Source records:
--------------------
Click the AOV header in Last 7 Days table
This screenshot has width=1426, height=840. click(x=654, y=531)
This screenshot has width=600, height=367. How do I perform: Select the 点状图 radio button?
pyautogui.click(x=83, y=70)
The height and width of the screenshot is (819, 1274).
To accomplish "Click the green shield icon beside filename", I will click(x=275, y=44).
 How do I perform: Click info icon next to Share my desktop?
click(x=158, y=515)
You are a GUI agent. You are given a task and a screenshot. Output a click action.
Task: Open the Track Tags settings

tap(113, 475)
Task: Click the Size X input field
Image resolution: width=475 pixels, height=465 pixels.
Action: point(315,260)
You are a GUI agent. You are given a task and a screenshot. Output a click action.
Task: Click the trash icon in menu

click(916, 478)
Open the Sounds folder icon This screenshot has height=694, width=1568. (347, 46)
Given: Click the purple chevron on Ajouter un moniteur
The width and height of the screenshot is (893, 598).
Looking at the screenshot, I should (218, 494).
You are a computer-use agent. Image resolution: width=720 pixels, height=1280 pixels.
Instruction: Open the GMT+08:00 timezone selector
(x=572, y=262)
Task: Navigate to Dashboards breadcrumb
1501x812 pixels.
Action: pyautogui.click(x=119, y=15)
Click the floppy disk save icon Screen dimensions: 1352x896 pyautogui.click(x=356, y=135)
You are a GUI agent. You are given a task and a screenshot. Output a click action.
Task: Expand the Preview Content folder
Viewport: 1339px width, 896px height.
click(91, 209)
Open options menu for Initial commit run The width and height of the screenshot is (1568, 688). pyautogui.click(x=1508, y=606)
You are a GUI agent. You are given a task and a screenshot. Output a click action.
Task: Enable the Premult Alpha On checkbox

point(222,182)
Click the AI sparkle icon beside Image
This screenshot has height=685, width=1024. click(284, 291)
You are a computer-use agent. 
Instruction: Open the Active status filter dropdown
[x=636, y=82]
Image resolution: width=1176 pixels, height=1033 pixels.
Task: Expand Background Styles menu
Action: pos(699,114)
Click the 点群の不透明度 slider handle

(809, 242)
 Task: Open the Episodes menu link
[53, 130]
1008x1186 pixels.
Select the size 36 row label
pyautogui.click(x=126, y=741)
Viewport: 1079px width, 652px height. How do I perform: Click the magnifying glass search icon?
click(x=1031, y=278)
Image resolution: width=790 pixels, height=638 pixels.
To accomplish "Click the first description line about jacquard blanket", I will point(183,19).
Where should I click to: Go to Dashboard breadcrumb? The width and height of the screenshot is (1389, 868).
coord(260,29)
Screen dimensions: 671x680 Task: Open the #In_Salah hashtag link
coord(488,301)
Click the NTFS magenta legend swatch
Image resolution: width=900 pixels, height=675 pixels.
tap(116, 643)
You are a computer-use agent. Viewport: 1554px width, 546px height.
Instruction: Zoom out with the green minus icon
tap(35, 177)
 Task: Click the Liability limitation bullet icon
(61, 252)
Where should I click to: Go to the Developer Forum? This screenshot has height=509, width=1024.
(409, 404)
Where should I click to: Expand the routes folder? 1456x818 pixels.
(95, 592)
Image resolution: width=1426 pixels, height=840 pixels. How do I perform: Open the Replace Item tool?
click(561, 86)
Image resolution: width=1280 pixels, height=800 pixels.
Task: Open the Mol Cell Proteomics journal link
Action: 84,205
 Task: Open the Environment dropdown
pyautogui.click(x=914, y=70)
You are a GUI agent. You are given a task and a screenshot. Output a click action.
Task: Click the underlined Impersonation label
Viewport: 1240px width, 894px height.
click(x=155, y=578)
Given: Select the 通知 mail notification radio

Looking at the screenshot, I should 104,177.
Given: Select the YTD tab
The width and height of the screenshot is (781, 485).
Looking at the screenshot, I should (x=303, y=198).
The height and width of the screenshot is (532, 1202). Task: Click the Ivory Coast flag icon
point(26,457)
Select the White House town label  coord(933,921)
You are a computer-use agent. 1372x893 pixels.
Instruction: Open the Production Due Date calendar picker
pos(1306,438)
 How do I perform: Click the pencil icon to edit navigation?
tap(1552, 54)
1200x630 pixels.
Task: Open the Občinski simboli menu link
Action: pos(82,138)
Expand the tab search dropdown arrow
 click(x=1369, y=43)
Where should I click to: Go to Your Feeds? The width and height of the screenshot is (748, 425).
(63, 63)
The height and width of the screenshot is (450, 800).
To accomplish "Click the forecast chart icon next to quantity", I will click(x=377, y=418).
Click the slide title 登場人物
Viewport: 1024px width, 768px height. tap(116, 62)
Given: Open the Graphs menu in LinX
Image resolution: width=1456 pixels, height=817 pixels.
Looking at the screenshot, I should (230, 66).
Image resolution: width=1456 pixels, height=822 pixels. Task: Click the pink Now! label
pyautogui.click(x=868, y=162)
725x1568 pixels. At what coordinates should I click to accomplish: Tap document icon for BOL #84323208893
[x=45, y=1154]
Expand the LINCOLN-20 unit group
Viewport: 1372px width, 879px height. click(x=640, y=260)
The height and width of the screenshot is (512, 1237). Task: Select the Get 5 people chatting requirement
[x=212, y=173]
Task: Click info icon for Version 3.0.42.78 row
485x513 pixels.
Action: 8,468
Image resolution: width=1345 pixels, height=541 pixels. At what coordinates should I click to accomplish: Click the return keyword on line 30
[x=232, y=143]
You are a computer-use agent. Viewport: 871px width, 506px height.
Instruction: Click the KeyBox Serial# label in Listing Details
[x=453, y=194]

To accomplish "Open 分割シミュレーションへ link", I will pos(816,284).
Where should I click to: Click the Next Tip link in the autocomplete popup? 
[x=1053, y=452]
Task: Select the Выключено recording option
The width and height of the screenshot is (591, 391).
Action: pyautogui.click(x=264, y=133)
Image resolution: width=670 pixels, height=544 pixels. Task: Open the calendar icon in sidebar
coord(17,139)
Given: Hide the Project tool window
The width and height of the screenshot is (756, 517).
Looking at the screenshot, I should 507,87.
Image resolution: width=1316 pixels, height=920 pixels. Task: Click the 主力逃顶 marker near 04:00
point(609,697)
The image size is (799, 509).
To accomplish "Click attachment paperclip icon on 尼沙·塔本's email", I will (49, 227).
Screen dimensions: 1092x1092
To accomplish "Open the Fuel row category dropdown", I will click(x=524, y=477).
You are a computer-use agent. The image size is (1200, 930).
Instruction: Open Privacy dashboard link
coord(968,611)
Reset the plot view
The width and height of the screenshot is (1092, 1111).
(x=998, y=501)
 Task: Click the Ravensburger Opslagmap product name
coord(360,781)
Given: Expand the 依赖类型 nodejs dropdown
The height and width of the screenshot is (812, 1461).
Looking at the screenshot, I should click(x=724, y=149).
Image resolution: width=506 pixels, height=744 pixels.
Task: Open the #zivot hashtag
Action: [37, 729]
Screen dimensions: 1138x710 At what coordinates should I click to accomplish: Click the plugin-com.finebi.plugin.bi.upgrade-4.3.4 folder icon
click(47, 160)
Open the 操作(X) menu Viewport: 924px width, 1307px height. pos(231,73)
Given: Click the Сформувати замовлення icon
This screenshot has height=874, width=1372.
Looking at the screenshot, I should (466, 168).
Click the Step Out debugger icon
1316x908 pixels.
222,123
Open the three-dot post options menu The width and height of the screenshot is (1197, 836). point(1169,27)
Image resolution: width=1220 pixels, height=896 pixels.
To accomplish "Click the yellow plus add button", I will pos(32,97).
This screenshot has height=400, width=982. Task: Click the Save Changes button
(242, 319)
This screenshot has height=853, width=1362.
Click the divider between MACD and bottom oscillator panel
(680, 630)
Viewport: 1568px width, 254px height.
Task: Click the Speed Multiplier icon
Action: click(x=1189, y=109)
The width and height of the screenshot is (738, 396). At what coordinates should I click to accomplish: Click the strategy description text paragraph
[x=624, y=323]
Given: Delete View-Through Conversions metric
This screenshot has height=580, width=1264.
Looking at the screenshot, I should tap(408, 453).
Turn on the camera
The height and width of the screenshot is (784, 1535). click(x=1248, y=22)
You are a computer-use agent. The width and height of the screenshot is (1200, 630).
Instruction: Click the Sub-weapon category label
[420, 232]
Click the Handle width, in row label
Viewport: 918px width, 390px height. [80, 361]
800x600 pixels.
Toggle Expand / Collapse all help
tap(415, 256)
--------------------
Requirements: Recast the listing from the line with "Select the White" up to and including the line with "pos(1306,438)" as a two-column CSV with the headers task and answer, one row per task. Put each value in a single quoted field and turn line breaks into spaces.

Exercise solution:
task,answer
"Select the White House town label","coord(933,921)"
"You are a computer-use agent. 1372x893 pixels. Instruction: Open the Production Due Date calendar picker","pos(1306,438)"